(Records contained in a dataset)
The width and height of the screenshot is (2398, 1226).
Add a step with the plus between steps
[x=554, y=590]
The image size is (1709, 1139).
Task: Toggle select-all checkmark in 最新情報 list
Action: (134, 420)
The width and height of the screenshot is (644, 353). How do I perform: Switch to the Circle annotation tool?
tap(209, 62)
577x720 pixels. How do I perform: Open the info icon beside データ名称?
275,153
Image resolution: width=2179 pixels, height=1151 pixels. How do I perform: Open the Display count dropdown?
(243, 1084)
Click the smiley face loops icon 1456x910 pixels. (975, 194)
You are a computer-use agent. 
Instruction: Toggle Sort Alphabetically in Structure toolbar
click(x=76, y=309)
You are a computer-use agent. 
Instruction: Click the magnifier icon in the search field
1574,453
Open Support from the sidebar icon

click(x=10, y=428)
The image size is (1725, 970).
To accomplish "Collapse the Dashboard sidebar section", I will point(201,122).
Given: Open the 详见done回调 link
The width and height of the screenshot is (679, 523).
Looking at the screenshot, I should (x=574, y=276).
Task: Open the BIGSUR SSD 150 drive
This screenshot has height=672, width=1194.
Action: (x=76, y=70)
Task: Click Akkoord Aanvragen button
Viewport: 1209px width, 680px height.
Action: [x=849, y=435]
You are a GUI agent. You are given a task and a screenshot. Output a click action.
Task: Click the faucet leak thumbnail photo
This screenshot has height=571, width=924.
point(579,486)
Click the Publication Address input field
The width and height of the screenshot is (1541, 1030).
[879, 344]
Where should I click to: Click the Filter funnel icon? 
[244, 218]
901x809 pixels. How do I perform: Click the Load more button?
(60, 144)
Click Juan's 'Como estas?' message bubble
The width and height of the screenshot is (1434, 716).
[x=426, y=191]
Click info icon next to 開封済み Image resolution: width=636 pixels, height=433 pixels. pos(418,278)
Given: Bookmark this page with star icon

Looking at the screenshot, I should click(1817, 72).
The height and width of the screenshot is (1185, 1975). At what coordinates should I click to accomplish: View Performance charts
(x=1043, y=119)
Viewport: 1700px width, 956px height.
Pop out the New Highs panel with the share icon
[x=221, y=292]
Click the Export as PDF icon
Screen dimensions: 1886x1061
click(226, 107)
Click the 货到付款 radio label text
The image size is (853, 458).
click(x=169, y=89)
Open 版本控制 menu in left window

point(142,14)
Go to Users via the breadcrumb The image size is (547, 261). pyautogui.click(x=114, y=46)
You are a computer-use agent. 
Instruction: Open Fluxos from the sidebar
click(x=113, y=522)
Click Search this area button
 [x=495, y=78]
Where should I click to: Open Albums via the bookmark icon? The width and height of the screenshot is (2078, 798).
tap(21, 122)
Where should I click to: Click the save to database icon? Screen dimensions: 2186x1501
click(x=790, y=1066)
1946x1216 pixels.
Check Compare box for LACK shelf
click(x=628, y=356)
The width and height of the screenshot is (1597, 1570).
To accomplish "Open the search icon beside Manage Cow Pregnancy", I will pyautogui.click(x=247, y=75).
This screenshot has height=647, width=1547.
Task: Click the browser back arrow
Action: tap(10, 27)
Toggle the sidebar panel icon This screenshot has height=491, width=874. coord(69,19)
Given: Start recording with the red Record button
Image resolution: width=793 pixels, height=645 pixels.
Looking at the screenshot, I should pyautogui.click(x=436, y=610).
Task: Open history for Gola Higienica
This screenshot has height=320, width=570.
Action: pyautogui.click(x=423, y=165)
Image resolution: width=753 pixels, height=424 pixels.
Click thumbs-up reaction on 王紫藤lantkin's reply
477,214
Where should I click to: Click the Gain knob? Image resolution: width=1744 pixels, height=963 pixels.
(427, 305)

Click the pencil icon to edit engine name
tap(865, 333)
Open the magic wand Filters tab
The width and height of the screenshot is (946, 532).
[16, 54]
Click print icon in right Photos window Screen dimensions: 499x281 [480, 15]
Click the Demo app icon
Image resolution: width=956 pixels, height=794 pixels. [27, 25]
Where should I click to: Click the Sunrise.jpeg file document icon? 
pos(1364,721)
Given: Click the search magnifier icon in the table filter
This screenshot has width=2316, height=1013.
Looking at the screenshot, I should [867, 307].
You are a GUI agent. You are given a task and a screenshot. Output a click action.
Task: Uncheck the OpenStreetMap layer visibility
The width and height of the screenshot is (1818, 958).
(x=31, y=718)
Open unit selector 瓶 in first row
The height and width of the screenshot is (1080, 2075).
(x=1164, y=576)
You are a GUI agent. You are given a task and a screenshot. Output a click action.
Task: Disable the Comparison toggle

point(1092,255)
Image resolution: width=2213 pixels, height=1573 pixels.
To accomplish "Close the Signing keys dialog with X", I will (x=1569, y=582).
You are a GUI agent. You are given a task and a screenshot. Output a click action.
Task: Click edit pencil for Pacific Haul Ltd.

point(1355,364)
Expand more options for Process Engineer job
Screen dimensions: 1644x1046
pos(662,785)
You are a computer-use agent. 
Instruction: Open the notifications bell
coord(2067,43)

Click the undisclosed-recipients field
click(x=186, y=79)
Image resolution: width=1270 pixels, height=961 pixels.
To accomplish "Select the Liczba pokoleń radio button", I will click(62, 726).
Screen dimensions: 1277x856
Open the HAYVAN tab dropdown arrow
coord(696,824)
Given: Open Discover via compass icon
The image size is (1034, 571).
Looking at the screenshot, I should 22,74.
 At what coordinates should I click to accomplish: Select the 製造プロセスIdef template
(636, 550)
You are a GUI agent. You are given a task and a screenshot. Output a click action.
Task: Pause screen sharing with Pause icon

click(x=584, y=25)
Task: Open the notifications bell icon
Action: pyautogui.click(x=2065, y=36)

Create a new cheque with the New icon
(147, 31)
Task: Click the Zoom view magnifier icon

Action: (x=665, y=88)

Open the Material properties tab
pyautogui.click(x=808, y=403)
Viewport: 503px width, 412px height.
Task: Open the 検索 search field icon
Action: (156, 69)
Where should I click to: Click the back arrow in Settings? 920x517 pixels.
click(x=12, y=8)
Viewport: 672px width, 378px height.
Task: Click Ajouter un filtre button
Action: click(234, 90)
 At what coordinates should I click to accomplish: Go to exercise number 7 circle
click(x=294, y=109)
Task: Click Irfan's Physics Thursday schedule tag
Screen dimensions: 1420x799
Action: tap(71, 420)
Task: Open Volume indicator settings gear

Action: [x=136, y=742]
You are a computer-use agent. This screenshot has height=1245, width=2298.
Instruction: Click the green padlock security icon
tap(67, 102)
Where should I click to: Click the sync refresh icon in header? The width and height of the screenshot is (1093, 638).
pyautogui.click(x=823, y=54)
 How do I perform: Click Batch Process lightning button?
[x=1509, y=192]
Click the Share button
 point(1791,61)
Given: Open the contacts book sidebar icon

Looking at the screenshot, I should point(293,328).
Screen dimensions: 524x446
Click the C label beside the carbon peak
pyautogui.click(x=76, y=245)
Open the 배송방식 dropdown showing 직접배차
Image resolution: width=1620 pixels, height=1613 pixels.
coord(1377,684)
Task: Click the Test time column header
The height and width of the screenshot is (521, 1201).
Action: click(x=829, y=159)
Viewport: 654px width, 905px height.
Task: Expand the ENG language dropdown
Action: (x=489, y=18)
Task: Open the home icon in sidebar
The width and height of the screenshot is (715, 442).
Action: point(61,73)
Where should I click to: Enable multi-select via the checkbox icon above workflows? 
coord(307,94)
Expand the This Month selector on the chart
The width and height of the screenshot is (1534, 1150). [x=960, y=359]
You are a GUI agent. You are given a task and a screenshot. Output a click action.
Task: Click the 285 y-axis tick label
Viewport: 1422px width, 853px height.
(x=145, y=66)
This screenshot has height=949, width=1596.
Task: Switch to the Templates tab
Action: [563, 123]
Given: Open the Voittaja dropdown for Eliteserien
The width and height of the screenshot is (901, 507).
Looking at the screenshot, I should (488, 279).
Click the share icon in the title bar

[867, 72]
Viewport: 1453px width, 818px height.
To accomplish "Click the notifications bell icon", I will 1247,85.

# INSTRUCTIONS TO FOLLOW
Only the lines above starting at the one containing "Image resolution: width=753" and ending at the one containing "Image resolution: width=2213", both included, are to be returned, exactly as they read.

# OUTPUT
Image resolution: width=753 pixels, height=424 pixels.
Click thumbs-up reaction on 王紫藤lantkin's reply
477,214
Where should I click to: Click the Gain knob? Image resolution: width=1744 pixels, height=963 pixels.
(427, 305)

Click the pencil icon to edit engine name
tap(865, 333)
Open the magic wand Filters tab
The width and height of the screenshot is (946, 532).
[16, 54]
Click print icon in right Photos window Screen dimensions: 499x281 [480, 15]
Click the Demo app icon
Image resolution: width=956 pixels, height=794 pixels. [27, 25]
Where should I click to: Click the Sunrise.jpeg file document icon? 
pos(1364,721)
Given: Click the search magnifier icon in the table filter
This screenshot has width=2316, height=1013.
Looking at the screenshot, I should [867, 307].
You are a GUI agent. You are given a task and a screenshot. Output a click action.
Task: Uncheck the OpenStreetMap layer visibility
The width and height of the screenshot is (1818, 958).
(x=31, y=718)
Open unit selector 瓶 in first row
The height and width of the screenshot is (1080, 2075).
(x=1164, y=576)
You are a GUI agent. You are given a task and a screenshot. Output a click action.
Task: Disable the Comparison toggle

point(1092,255)
Image resolution: width=2213 pixels, height=1573 pixels.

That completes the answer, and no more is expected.